====== Excerpted records

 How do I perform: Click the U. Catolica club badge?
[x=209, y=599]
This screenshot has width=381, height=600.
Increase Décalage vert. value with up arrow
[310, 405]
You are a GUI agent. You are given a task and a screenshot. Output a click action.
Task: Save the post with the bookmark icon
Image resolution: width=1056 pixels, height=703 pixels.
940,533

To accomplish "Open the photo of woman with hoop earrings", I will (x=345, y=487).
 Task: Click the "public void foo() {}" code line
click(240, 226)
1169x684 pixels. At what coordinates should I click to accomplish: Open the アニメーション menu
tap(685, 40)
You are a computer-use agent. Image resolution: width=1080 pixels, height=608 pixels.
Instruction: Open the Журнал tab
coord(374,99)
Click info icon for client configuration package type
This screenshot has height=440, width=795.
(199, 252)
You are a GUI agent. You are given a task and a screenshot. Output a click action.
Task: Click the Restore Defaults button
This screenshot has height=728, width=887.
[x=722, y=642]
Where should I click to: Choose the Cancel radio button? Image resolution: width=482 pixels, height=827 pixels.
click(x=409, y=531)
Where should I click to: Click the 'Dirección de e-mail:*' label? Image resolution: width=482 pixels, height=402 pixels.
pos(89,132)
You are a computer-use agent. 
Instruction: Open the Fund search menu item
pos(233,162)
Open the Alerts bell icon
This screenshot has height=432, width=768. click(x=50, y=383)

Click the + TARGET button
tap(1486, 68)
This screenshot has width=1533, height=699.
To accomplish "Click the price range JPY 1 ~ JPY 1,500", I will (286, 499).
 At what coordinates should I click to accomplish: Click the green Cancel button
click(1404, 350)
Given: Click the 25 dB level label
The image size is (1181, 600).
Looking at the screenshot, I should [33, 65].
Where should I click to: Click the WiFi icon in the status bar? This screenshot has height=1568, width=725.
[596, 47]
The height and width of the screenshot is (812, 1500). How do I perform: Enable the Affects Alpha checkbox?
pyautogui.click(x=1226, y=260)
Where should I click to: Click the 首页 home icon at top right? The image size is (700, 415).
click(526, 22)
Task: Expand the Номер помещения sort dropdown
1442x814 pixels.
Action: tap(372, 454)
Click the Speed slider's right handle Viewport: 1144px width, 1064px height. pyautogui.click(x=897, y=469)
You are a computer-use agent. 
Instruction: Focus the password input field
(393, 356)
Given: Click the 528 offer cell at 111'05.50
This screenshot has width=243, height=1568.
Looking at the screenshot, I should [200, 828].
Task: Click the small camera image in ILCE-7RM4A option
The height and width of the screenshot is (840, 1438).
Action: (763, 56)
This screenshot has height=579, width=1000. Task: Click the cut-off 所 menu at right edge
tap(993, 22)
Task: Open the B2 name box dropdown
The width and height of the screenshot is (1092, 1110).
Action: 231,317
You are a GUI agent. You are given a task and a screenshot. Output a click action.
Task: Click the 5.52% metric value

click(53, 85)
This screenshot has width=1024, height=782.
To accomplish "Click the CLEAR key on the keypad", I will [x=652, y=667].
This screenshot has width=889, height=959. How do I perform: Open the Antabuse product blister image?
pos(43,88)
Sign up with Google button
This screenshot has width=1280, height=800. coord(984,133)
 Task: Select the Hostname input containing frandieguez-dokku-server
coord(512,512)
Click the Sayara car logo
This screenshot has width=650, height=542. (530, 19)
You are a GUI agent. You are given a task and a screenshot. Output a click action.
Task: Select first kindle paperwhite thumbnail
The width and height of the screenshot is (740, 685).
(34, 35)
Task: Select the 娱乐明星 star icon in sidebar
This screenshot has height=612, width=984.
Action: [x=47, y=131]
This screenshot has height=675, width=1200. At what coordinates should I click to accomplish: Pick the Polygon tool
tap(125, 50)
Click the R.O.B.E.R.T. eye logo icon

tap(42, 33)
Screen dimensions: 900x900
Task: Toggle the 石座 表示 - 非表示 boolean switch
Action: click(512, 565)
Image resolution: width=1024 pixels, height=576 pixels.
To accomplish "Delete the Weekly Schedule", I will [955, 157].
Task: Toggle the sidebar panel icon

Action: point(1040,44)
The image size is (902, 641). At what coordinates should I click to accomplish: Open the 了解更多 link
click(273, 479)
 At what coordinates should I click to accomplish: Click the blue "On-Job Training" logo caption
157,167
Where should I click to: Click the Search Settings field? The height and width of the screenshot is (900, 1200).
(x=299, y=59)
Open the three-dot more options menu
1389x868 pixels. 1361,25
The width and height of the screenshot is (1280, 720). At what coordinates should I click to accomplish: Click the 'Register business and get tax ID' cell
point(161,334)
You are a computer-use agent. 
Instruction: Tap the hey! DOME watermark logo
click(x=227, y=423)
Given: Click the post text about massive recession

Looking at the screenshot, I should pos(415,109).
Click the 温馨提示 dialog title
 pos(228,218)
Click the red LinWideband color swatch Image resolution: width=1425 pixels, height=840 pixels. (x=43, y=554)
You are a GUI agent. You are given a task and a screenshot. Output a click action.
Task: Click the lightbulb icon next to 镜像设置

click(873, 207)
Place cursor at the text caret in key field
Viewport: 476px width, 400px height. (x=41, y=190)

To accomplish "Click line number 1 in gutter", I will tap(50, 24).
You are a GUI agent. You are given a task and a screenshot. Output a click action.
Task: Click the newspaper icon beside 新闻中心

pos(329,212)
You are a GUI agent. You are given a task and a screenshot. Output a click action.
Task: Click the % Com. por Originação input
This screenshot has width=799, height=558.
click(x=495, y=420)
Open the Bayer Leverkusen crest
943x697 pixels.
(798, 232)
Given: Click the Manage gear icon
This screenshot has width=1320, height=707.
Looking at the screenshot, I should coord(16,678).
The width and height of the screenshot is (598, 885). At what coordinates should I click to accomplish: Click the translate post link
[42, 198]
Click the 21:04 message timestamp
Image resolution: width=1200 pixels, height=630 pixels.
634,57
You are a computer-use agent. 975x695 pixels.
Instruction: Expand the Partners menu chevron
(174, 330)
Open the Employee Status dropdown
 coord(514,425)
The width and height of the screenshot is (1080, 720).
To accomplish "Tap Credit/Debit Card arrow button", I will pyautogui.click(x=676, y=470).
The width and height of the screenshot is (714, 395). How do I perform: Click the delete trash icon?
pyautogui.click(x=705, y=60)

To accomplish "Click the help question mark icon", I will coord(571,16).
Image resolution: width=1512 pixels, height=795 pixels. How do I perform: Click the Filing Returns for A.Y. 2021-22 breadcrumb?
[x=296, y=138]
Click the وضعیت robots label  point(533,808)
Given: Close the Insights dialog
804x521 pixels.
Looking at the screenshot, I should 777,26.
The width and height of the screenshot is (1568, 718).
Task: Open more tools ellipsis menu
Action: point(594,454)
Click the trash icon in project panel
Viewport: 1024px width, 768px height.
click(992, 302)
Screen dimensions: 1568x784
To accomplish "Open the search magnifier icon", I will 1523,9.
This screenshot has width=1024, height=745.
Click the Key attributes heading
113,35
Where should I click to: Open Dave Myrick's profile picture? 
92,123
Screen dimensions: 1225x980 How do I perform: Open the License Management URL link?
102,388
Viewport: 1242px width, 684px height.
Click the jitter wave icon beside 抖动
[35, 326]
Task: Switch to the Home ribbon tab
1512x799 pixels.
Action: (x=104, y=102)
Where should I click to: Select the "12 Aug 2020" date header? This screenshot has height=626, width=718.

============

• _Exercise_
The records above are to be given again in full, exactly.

• _Result of this task_
 How do I perform: Click the U. Catolica club badge?
[x=209, y=599]
This screenshot has width=381, height=600.
Increase Décalage vert. value with up arrow
[310, 405]
You are a GUI agent. You are given a task and a screenshot. Output a click action.
Task: Save the post with the bookmark icon
Image resolution: width=1056 pixels, height=703 pixels.
940,533

To accomplish "Open the photo of woman with hoop earrings", I will (x=345, y=487).
 Task: Click the "public void foo() {}" code line
click(240, 226)
1169x684 pixels. At what coordinates should I click to accomplish: Open the アニメーション menu
tap(685, 40)
You are a computer-use agent. Image resolution: width=1080 pixels, height=608 pixels.
Instruction: Open the Журнал tab
coord(374,99)
Click info icon for client configuration package type
This screenshot has height=440, width=795.
(199, 252)
You are a GUI agent. You are given a task and a screenshot. Output a click action.
Task: Click the Restore Defaults button
This screenshot has height=728, width=887.
[x=722, y=642]
Where should I click to: Choose the Cancel radio button? Image resolution: width=482 pixels, height=827 pixels.
click(x=409, y=531)
Where should I click to: Click the 'Dirección de e-mail:*' label? Image resolution: width=482 pixels, height=402 pixels.
pos(89,132)
You are a computer-use agent. 
Instruction: Open the Fund search menu item
pos(233,162)
Open the Alerts bell icon
This screenshot has height=432, width=768. click(x=50, y=383)

Click the + TARGET button
tap(1486, 68)
This screenshot has width=1533, height=699.
To accomplish "Click the price range JPY 1 ~ JPY 1,500", I will (286, 499).
 At what coordinates should I click to accomplish: Click the green Cancel button
click(1404, 350)
Given: Click the 25 dB level label
The image size is (1181, 600).
Looking at the screenshot, I should [33, 65].
Where should I click to: Click the WiFi icon in the status bar? This screenshot has height=1568, width=725.
[596, 47]
The height and width of the screenshot is (812, 1500). How do I perform: Enable the Affects Alpha checkbox?
pyautogui.click(x=1226, y=260)
Where should I click to: Click the 首页 home icon at top right? The image size is (700, 415).
click(526, 22)
Task: Expand the Номер помещения sort dropdown
1442x814 pixels.
Action: tap(372, 454)
Click the Speed slider's right handle Viewport: 1144px width, 1064px height. pyautogui.click(x=897, y=469)
You are a computer-use agent. 
Instruction: Focus the password input field
(393, 356)
Given: Click the 528 offer cell at 111'05.50
This screenshot has width=243, height=1568.
Looking at the screenshot, I should [200, 828].
Task: Click the small camera image in ILCE-7RM4A option
The height and width of the screenshot is (840, 1438).
Action: (763, 56)
This screenshot has height=579, width=1000. Task: Click the cut-off 所 menu at right edge
tap(993, 22)
Task: Open the B2 name box dropdown
The width and height of the screenshot is (1092, 1110).
Action: 231,317
You are a GUI agent. You are given a task and a screenshot. Output a click action.
Task: Click the 5.52% metric value

click(53, 85)
This screenshot has width=1024, height=782.
To accomplish "Click the CLEAR key on the keypad", I will [x=652, y=667].
This screenshot has width=889, height=959. How do I perform: Open the Antabuse product blister image?
pos(43,88)
Sign up with Google button
This screenshot has width=1280, height=800. coord(984,133)
 Task: Select the Hostname input containing frandieguez-dokku-server
coord(512,512)
Click the Sayara car logo
This screenshot has width=650, height=542. (530, 19)
You are a GUI agent. You are given a task and a screenshot. Output a click action.
Task: Select first kindle paperwhite thumbnail
The width and height of the screenshot is (740, 685).
(34, 35)
Task: Select the 娱乐明星 star icon in sidebar
This screenshot has height=612, width=984.
Action: [x=47, y=131]
This screenshot has height=675, width=1200. At what coordinates should I click to accomplish: Pick the Polygon tool
tap(125, 50)
Click the R.O.B.E.R.T. eye logo icon

tap(42, 33)
Screen dimensions: 900x900
Task: Toggle the 石座 表示 - 非表示 boolean switch
Action: click(512, 565)
Image resolution: width=1024 pixels, height=576 pixels.
To accomplish "Delete the Weekly Schedule", I will [955, 157].
Task: Toggle the sidebar panel icon

Action: point(1040,44)
The image size is (902, 641). At what coordinates should I click to accomplish: Open the 了解更多 link
click(273, 479)
 At what coordinates should I click to accomplish: Click the blue "On-Job Training" logo caption
157,167
Where should I click to: Click the Search Settings field? The height and width of the screenshot is (900, 1200).
(x=299, y=59)
Open the three-dot more options menu
1389x868 pixels. 1361,25
The width and height of the screenshot is (1280, 720). At what coordinates should I click to accomplish: Click the 'Register business and get tax ID' cell
point(161,334)
You are a computer-use agent. 
Instruction: Tap the hey! DOME watermark logo
click(x=227, y=423)
Given: Click the post text about massive recession

Looking at the screenshot, I should pos(415,109).
Click the 温馨提示 dialog title
 pos(228,218)
Click the red LinWideband color swatch Image resolution: width=1425 pixels, height=840 pixels. (x=43, y=554)
You are a GUI agent. You are given a task and a screenshot. Output a click action.
Task: Click the lightbulb icon next to 镜像设置

click(873, 207)
Place cursor at the text caret in key field
Viewport: 476px width, 400px height. (x=41, y=190)

To accomplish "Click line number 1 in gutter", I will tap(50, 24).
You are a GUI agent. You are given a task and a screenshot. Output a click action.
Task: Click the newspaper icon beside 新闻中心

pos(329,212)
You are a GUI agent. You are given a task and a screenshot. Output a click action.
Task: Click the % Com. por Originação input
This screenshot has width=799, height=558.
click(x=495, y=420)
Open the Bayer Leverkusen crest
943x697 pixels.
(798, 232)
Given: Click the Manage gear icon
This screenshot has width=1320, height=707.
Looking at the screenshot, I should coord(16,678).
The width and height of the screenshot is (598, 885). At what coordinates should I click to accomplish: Click the translate post link
[42, 198]
Click the 21:04 message timestamp
Image resolution: width=1200 pixels, height=630 pixels.
634,57
You are a computer-use agent. 975x695 pixels.
Instruction: Expand the Partners menu chevron
(174, 330)
Open the Employee Status dropdown
 coord(514,425)
The width and height of the screenshot is (1080, 720).
To accomplish "Tap Credit/Debit Card arrow button", I will pyautogui.click(x=676, y=470).
The width and height of the screenshot is (714, 395). How do I perform: Click the delete trash icon?
pyautogui.click(x=705, y=60)

To accomplish "Click the help question mark icon", I will coord(571,16).
Image resolution: width=1512 pixels, height=795 pixels. How do I perform: Click the Filing Returns for A.Y. 2021-22 breadcrumb?
[x=296, y=138]
Click the وضعیت robots label  point(533,808)
Given: Close the Insights dialog
804x521 pixels.
Looking at the screenshot, I should 777,26.
The width and height of the screenshot is (1568, 718).
Task: Open more tools ellipsis menu
Action: point(594,454)
Click the trash icon in project panel
Viewport: 1024px width, 768px height.
click(992, 302)
Screen dimensions: 1568x784
To accomplish "Open the search magnifier icon", I will 1523,9.
This screenshot has width=1024, height=745.
Click the Key attributes heading
113,35
Where should I click to: Open Dave Myrick's profile picture? 
92,123
Screen dimensions: 1225x980 How do I perform: Open the License Management URL link?
102,388
Viewport: 1242px width, 684px height.
Click the jitter wave icon beside 抖动
[35, 326]
Task: Switch to the Home ribbon tab
1512x799 pixels.
Action: (x=104, y=102)
Where should I click to: Select the "12 Aug 2020" date header? This screenshot has height=626, width=718.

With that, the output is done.